Diese Ansicht wird natürlich nicht von allen geteilt, zum Beispiel nicht von Bertrand Russell, dem britischen Mathematiker und Philosophen. Der Nobelpreisträger hat in seiner Schrift »Warum ich kein Christ bin« von 1927 kurz und bündig erklärt: »Was die Religion betrifft, bin ich der gleichen Ansicht wie Lukrez. Ich halte sie für ein aus der Angst geborenes Übel und eine Quelle unsäglichen Leids für die Menschheit.« In seinem Buch »Eroberung des Glücks« von 1930 hat er jenseits des Glaubens ein eigenes Programm der Angstbekämpfung entworfen, das ganz auf Rationalisierung setzt.

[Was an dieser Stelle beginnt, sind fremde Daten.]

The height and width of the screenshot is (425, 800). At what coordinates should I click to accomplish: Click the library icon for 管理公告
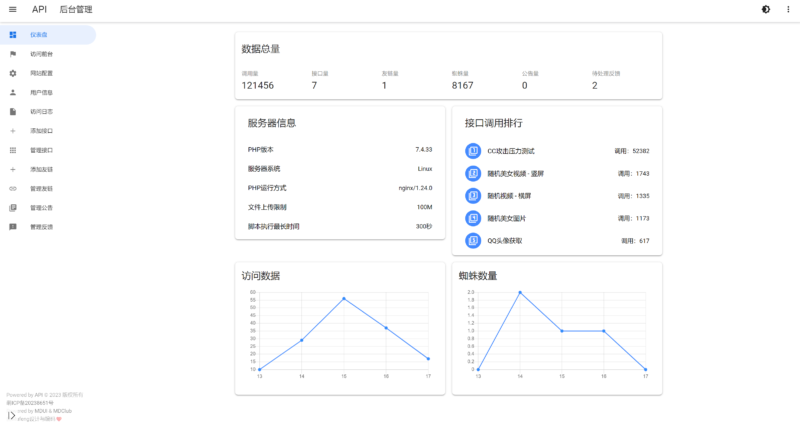point(13,207)
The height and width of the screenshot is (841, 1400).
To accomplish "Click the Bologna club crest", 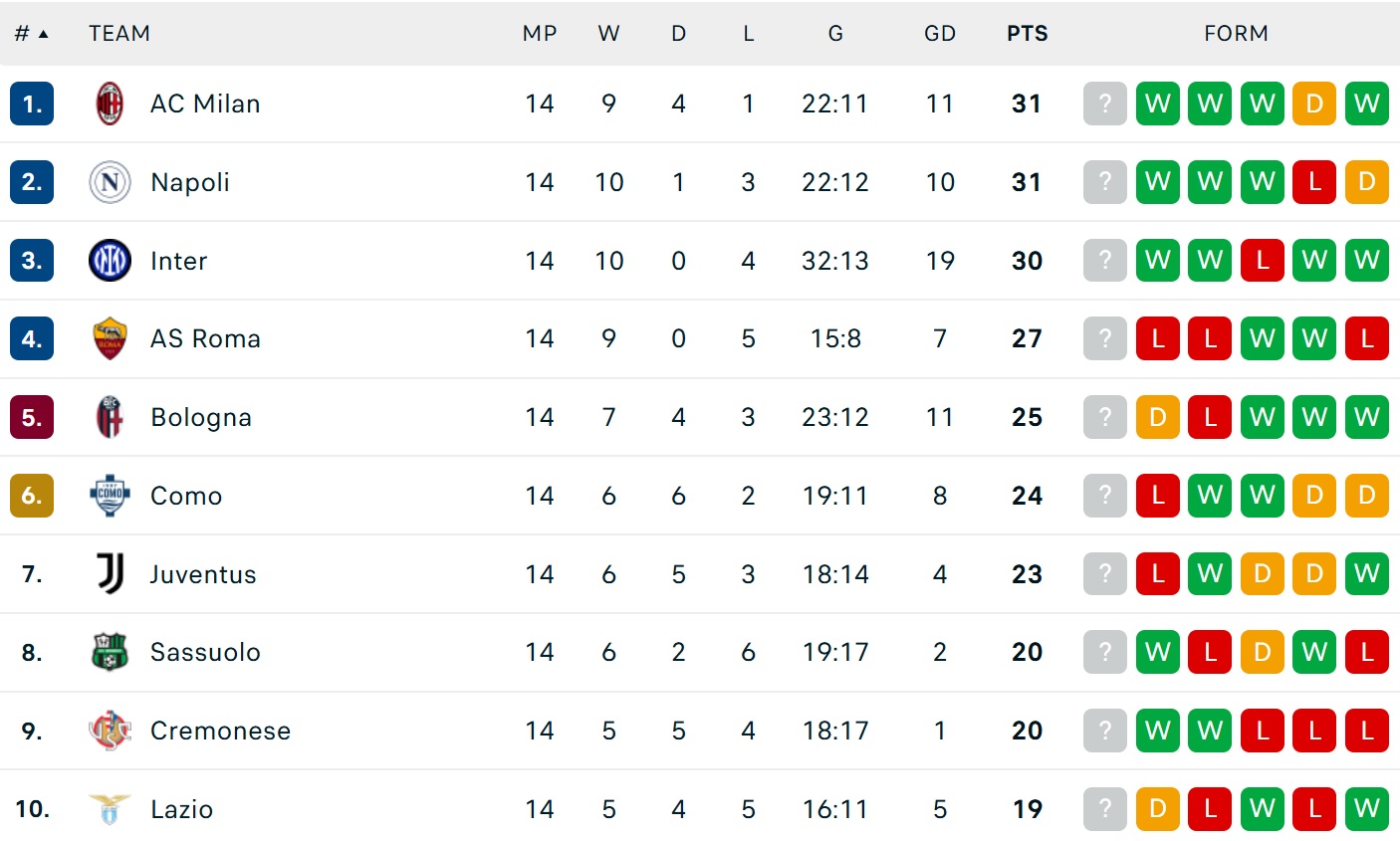I will pyautogui.click(x=110, y=417).
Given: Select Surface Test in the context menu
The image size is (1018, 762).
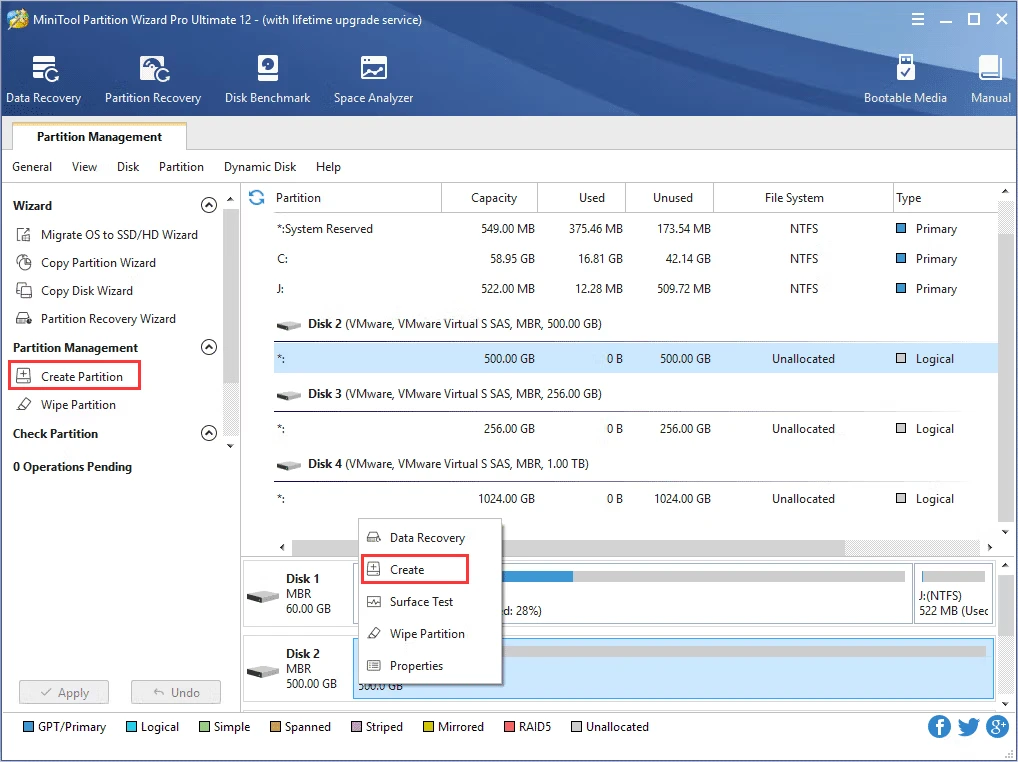Looking at the screenshot, I should (x=422, y=601).
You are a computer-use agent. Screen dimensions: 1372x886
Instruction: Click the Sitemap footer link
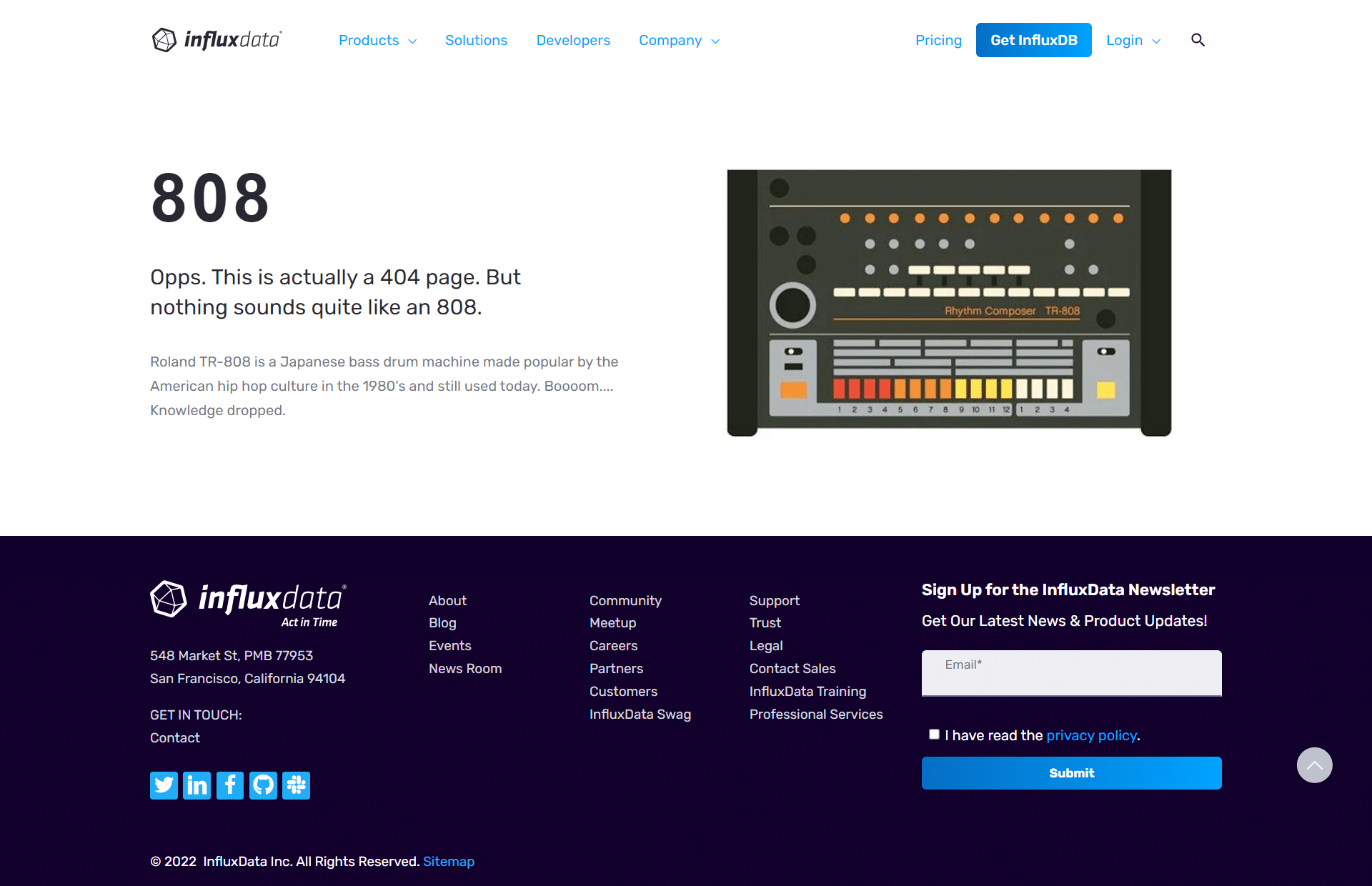(448, 860)
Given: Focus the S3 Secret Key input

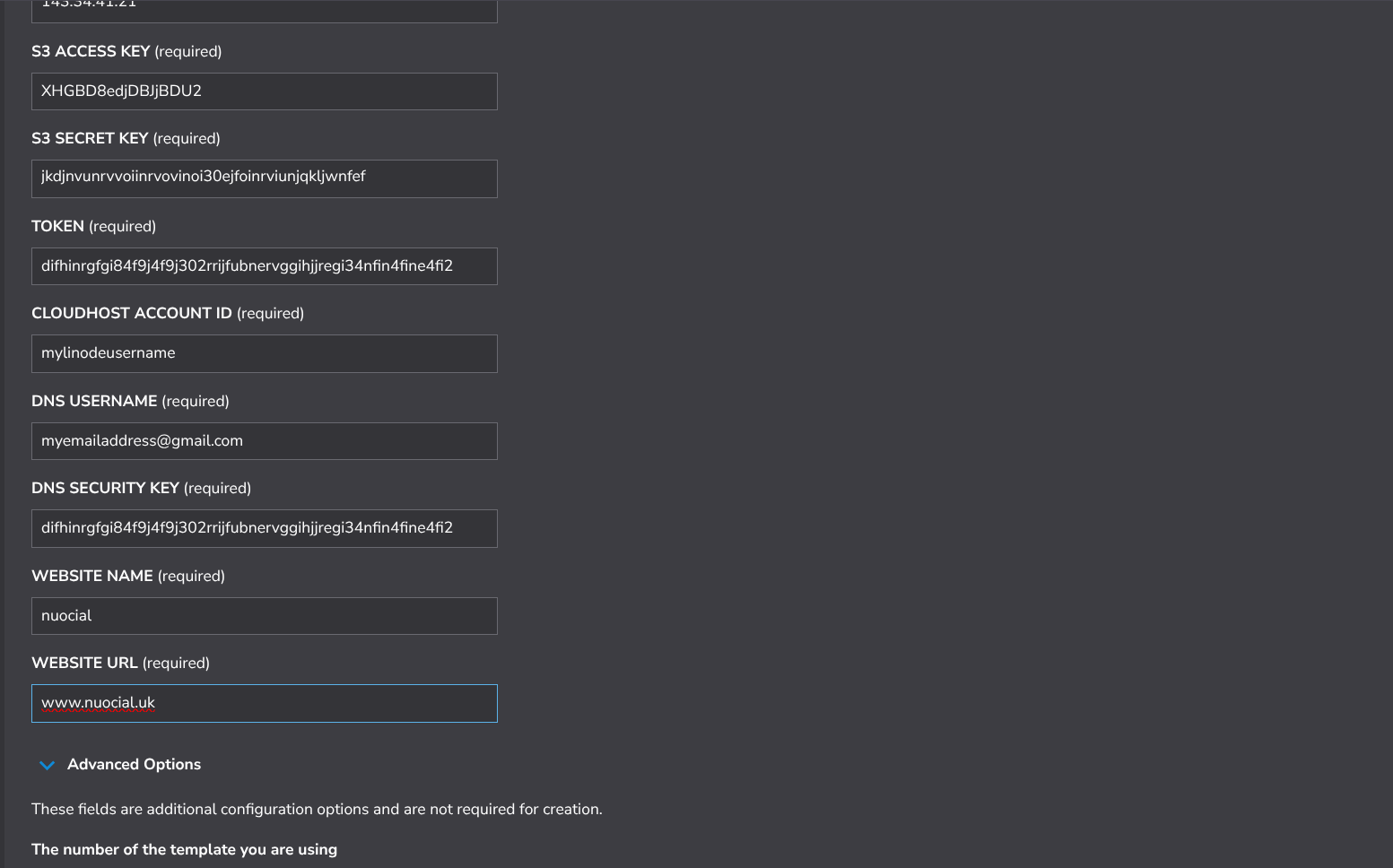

Es geht in etwa so: Wenn Unheil drohe, sei es ratsam, sich ernsthaft und bedacht zu überlegen, was im schlimmsten Falle eintreten könnte. Hat man sich das möglicherweise bevorstehende Mißgeschick genau ausgemalt, dann suche man nach triftigen Gründen, aus denen es alles in allem doch nicht gar so furchtbar sei. Solche Gründe gebe es immer, da selbst im allerschlimmsten Falle nichts, was uns persönlich geschehe, irgendeine kosmische Auswirkung habe. Sobald man eine Zeitlang den schlimmsten Ausgang in Ruhe überdacht habe und mit aufrichtiger Überzeugung zu dem Schluß gekommen sei, daß er schließlich doch nicht von so ungeheurer Bedeutung ist, werde man finden, daß die Selbstquälerei in ganz erstaunlichem Grade nachlasse.

Wohl dem, möchte man dem großen Gelehrten zurufen, bei dem es funktioniert! Allerdings war dies nicht einmal bei ihm selbst der Fall. Wie Russell in seiner Autobiographie erzählt, erlebte er verschiedentlich Angstzustände, die er durch kein intellektuelles Verfahren beheben konnte. Auch war es bei ihm nicht die Angst vorm Klimawandel, sondern vor erblichem Wahnsinn und vor Depressionen.